Provavelmente 99% da população masculina chinesa sejam fumantes. Os chineses fumam o tempo todo e em todo lugar, ambientes abertos e fechados, inclusive dentro dos restaurantes e trens lotados (exceto no trem bala). Há um espaço determinado para fumar, entre um vagão e outro, mas de qualquer forma o cheiro se espalha por todo trem, o que tornou nossa interminável viagem de 33 horas, entre Lhasa e Xian, ainda mais difícil. Se não bastasse, eu e a Karina fomos instalados em cabines diferentes.

Embora apertadas, as cabines são boas. Em cada uma delas há dois triliches, cabendo seis pessoas deitadas, três de cada lado. As camas são limpas e confortáveis. Entretanto, no meio da noite acordei por conta de um forte cheiro de cigarro. Quando olho do alto do último andar do triliche vejo três chineses fumando no escuro. Acordei injuriado, gritando “no smoke, no smoke” e fui atrás de uma funcionária da companhia de trem. Ninguém falava inglês. Encontrei no guia de viagem o símbolo chinês para palavra asma e fiquei apontando insistentemente, tentando arrancar alguma atitude positiva daquela mal humorada comissária de bordo. Causei um tumulto e muitas pessoas tentaram participar ou ajudar, sem muito resultado, nem a velha e infalível mímica estava surtindo efeito.

Eu estava prestes a socar meus colegas de cabine quando uma jovem chinesa se aproximou e se prontificou a traduzir a conversa. No final das contas, vendo que nossa situação não seria resolvida, ela e seu namorado sugeriram trocar de cabine conosco. Nossa viagem tem sido assim, repleta de histórias nas quais surgem pessoas boas para nos ajudar em momentos difíceis. Talvez sejam anjos atendendo aos apelos de proteção da família e dos amigos. A querida Angela nos mandou quatro anjinhos, um na frente, outro atrás e os outros dois de cada lado. Vejam que só ela nos enviou 8 anjos!

Agora revendo os fatos passados e o contexto, reconheço que tive uma reação desproporcional. Posso ver as expressões das pessoas não entendendo minha indignação. Com as medidas de restrição de áreas para fumo no Brasil, tornamo-nos cada vez mais intolerantes com o cigarro e com o seu cheiro.
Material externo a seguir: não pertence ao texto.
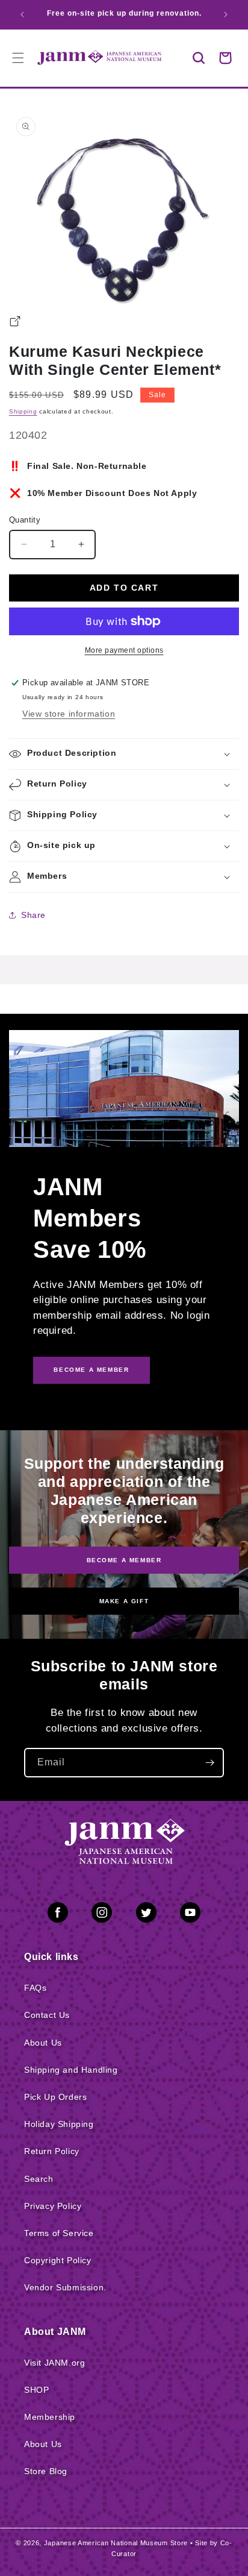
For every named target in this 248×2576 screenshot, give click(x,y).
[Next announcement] (225, 14)
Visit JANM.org (54, 2362)
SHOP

Esquecemos que há poucas décadas o Brasil não era muito diferente do que é a China hoje. Portanto, tratava-se de uma diferença cultural, cujo “o estranho no ninho” naquele momento éramos nós.

Depois deste episódio fatídico, o resto da viagem na ferrovia mais alta do mundo passou tranquilamente. Éramos sempre motivo de conversas e olhares dos colegas de vagão. Em meio aquele oceano de “olhos puxados”, nós invariavelmente nos tornávamos atração turística local. As crianças lançavam olhares curiosos. Nós brincávamos com elas, arrancando-lhes sorrisos tímidos e a simpatia da sua família. Passamos a observar os hábitos, expressões, atitudes, gestos, enfim, a cultura chinesa ao vivo e cores diante de nossos olhos e sentidos.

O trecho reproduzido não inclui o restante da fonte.